During National Social Work Month, we are highlighting the incredible work our dedicated licensed clinical social workers provide in caring for patients and their families at end-of-life.
We asked Melissa Caves, LCSW, ACHP-SW, to share her story and motivation in working as a social worker in hospice care.
My name is Melissa Caves. I am a full-time Float Social Worker with Community Hospice & Palliative Care since 2010. I cover the caseloads of primary social workers when they are on time off, leave, or when there is a vacant position.
As a social worker, I offer emotional support to patients and families, helping them identify their end-of-life goals and find closure for a peaceful and dignified death. I also provide community resource information to help patients and families reach their end-of-life goals.

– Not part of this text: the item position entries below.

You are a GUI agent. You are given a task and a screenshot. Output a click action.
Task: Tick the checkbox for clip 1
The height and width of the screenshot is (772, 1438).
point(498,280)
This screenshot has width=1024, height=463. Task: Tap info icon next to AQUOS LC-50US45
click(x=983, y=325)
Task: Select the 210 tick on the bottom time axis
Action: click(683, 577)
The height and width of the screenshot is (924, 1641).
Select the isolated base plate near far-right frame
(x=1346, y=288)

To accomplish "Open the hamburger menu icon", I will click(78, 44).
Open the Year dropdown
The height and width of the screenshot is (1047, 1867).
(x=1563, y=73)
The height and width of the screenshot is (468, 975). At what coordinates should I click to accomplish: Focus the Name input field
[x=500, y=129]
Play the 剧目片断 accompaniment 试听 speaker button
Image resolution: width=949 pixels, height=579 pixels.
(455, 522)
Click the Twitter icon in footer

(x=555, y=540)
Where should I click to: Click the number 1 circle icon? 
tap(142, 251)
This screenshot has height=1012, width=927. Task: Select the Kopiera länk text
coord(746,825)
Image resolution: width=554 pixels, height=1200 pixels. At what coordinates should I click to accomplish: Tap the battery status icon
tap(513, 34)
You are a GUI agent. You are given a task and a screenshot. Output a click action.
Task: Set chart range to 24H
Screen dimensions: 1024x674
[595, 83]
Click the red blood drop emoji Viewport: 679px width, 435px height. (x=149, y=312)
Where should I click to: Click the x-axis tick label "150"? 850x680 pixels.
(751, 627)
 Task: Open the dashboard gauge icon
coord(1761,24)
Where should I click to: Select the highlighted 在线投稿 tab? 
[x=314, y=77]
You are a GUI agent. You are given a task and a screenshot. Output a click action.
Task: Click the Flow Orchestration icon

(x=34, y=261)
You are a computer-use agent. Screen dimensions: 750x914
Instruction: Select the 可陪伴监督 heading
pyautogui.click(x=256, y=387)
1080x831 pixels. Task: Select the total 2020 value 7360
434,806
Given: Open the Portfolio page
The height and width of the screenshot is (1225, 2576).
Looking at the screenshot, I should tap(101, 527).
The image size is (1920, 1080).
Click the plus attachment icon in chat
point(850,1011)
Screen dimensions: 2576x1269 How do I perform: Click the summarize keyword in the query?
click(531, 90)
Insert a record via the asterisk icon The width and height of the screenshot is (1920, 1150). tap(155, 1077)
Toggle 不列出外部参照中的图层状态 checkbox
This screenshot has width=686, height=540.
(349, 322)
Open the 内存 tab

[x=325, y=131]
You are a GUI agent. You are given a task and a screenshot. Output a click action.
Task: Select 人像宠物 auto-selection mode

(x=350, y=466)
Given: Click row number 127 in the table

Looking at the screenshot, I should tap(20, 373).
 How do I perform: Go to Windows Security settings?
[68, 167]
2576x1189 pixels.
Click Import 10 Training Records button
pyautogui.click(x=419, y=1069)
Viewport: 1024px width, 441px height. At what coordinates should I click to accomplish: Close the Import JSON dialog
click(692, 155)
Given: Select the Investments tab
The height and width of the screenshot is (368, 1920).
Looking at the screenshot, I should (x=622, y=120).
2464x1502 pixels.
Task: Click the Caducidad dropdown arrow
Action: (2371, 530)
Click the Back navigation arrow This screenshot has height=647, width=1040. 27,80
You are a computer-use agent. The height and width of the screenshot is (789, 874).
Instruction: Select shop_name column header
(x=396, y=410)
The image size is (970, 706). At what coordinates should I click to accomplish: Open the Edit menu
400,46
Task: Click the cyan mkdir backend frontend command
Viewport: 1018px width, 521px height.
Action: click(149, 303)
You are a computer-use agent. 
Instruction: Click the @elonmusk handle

I help the interdisciplinary team look at the patient's situation from a 'big picture perspective. Helping patient along the journey towards end-of-life is more than just meeting physical needs or symptom management, patients often need help outlining tasks to settle their affairs and adapt to life without their loved ones. Patients may also seek encouragement or guidance on having difficult conversations with their family and address 'The Four Things That Matter Most,' to find closure and completion with their relationships.
I feel that social workers also help other disciplines meet patients where they are by helping normalize different family systems and coping methods. We suggest tactics on how to communicate or educate within different dynamics. What works for one family might not work for another and could be completely foreign to our staff's experiences. We help our team adjust their usual approaches to improve communication.
What I enjoy most about working as a social worker is always trying to look at situations from a different perspective. I keep an open mind and am always learning so that I can individualize my support services to every patient and family.
I enjoy working at Community Hospice & Palliative Care because I meet so many people, from all walks of life, with such fascinating stories and life experiences. I always imagine our community as tapestry and my job interactions as a thread within that larger web. I hope that I leave a long-lasting, positive impression about how wonderful hospice services can be. I hope that I help dispel myths, rumors, and fears. My goal every day is to help spread the knowledge that hospice is not just about death and dying, but about helping people live life to the fullest!
I also enjoy how Community Hospice & Palliative Care offers ongoing education and training, but what I found most helpful is always having the ability to discuss situations with my colleagues and brainstorm ways to best support our patients and families. In my opinion, two heads are better than one, and thank goodness our interdisciplinary team is comprised of more than two disciplines!